- [PROVIDED INFORMATION]:

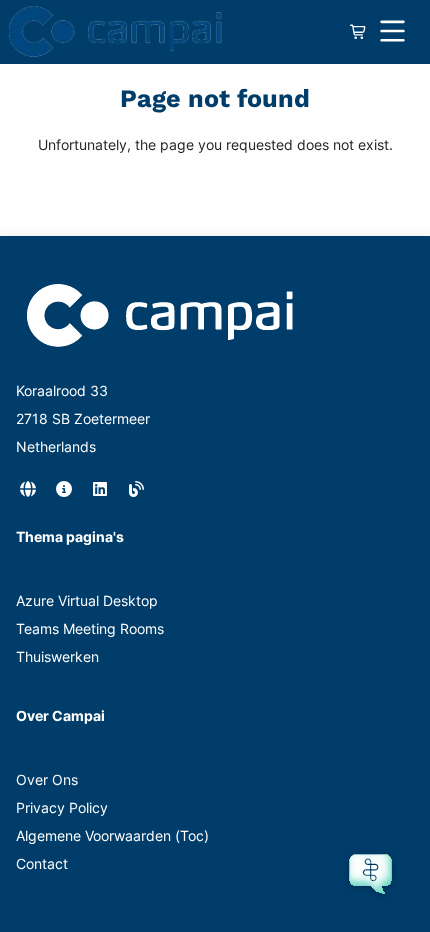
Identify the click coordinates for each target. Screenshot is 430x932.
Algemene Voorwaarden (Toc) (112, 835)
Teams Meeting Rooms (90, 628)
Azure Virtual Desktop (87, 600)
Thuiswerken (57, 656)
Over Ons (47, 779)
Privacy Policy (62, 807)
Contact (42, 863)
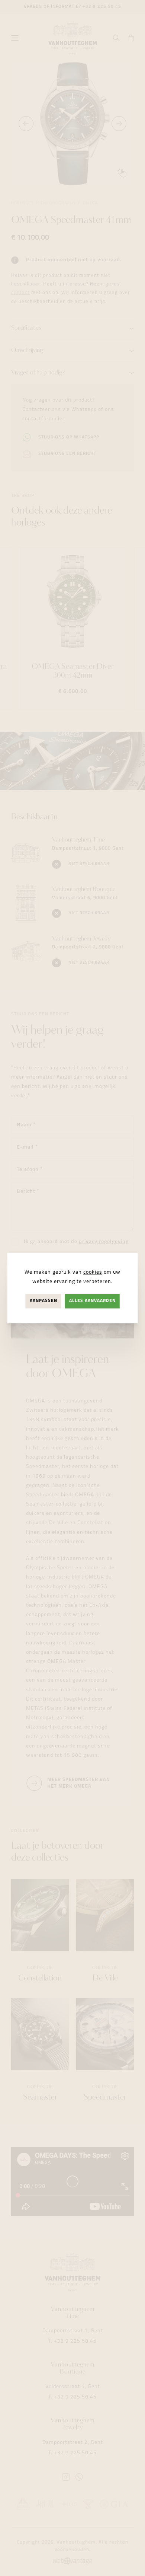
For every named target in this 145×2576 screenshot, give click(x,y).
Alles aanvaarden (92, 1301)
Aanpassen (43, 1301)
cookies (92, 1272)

- [EXERCISE DESCRIPTION]:
Please reproduce the material above word for word, without its images.

- [WRITTEN ANSWER]:
Identify the click coordinates for each target. Screenshot is 430x932.
Algemene Voorwaarden (Toc) (112, 835)
Teams Meeting Rooms (90, 628)
Azure Virtual Desktop (87, 600)
Thuiswerken (57, 656)
Over Ons (47, 779)
Privacy Policy (62, 807)
Contact (42, 863)
For every named target in this 145×2576 screenshot, give click(x,y).
Alles aanvaarden (92, 1301)
Aanpassen (43, 1301)
cookies (92, 1272)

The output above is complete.